## TEXT PROVIDED

RE: crash: write_sb_page walks mddev.disks without holding reconfig_mutex

"Dailey, Nate" <Nate.Dailey@xxxxxxxxxxx> · Tue, 15 Jul 2008 15:48:35 -0400

Thank you for getting back to me... I'll give your patch a shot.

Nate

 

-----Original Message-----
From: linux-raid-owner@xxxxxxxxxxxxxxx
[mailto:linux-raid-owner@xxxxxxxxxxxxxxx] On Behalf Of Neil Brown
Sent: Monday, July 14, 2008 8:37 PM
To: Dailey, Nate
Cc: linux-raid@xxxxxxxxxxxxxxx; mingo@xxxxxxxxxx
Subject: Re: crash: write_sb_page walks mddev.disks without holding
reconfig_mutex

On Monday July 14, Nate.Dailey@xxxxxxxxxxx wrote:
> Hitting several related crashes, and looking for advice/help...
> 
> I'm using MD raid1 under RHEL 5 update 2 (kernel 2.6.18-92.el5). I've
> also incorporated a few upstream patches to address various bugs, but
> don't believe any of these are causing what I'm now seeing.
> 
> I've hit 3 different crashes that all involve an rdev being ripped out
> from under someone walking the mddev.disks list. It looks like the
> reconfig_mutex is supposed to prevent this.

Thanks for reporting this.
You are right.  The mddev.disks list is not being protected properly.
It is only ever changed under reconfig_mutex, and lots of the accesses
are under the same mutex.  However I count three that are not:
    write_sb_page (which you found)
    match_mddev_units
    is_mddev_idle

It is not really appropriate to take reconfig_mutex in these cases.

I think the best fix would be to use the 'rcu' approach.
The following patch attempts that.  If you could test it I would
really appreciate it.

Thanks,
NeilBrown


commit ec54a752a284ee3ace5177935bc0385c5ee2c70c
Author: Neil Brown <neilb@xxxxxxx>
Date:   Tue Jul 15 10:35:28 2008 +1000

    Protect access to mddev->disks list using RCU
    
    All modifications and most access to the mddev->disks list are made
    under the reconfig_mutex lock.  However there are three places where
    the list is walked without any locking.  If a reconfig happens at
this
    time, havoc (and oops) can ensue.

## STATED PROBLEM
Reproduce the passage of the mailing-list message on the mddev.disks locking crash, everything from "match_mddev_units" down to "really appreciate it.".

## RECORDED INFORMATION
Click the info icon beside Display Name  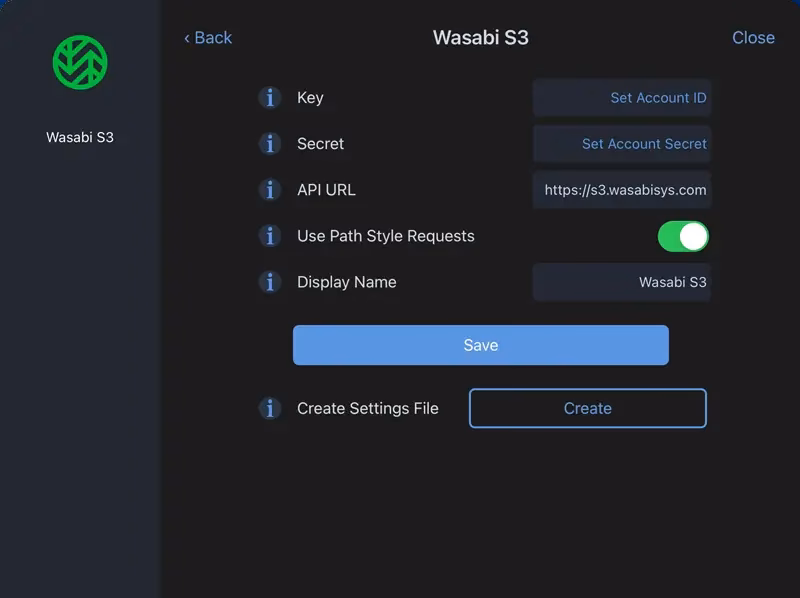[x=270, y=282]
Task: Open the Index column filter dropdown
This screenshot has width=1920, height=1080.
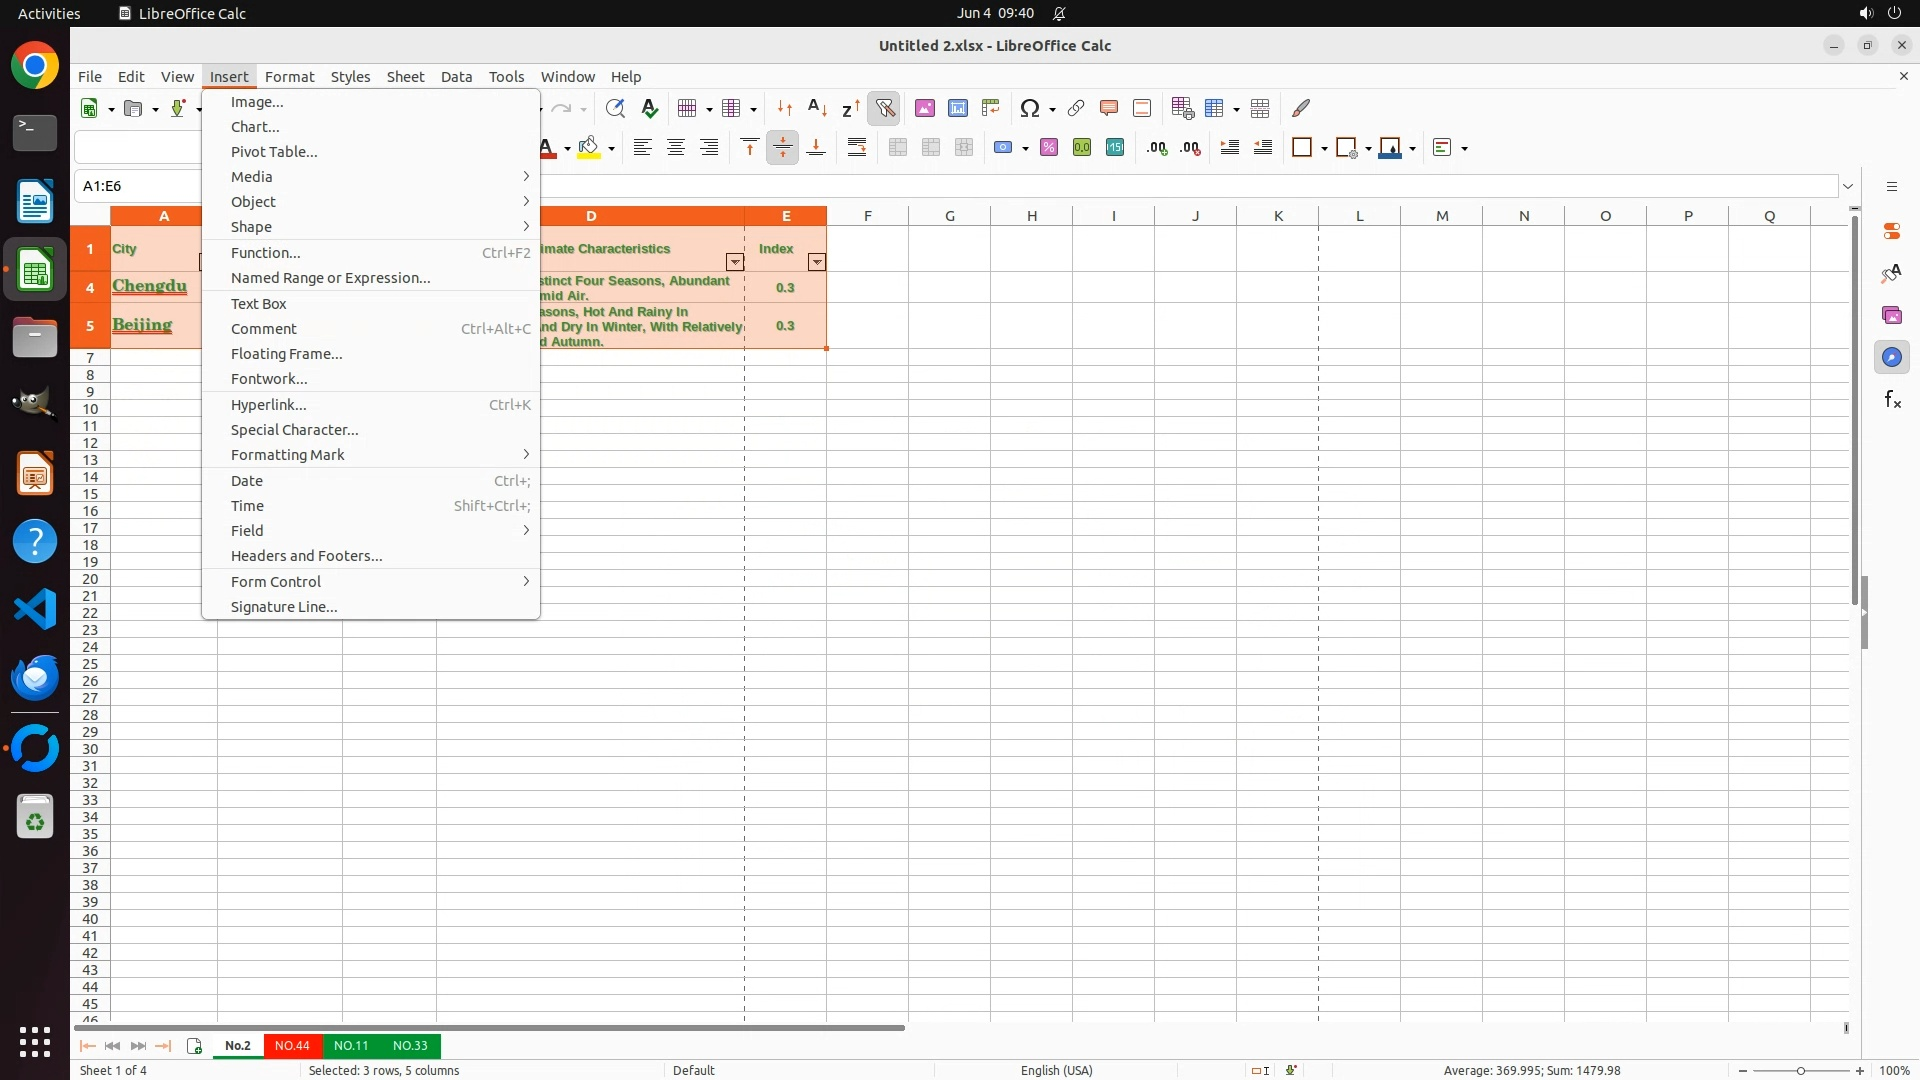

## SOLVED EXERCISE
match_mddev_units
    is_mddev_idle

It is not really appropriate to take reconfig_mutex in these cases.

I think the best fix would be to use the 'rcu' approach.
The following patch attempts that.  If you could test it I would
really appreciate it.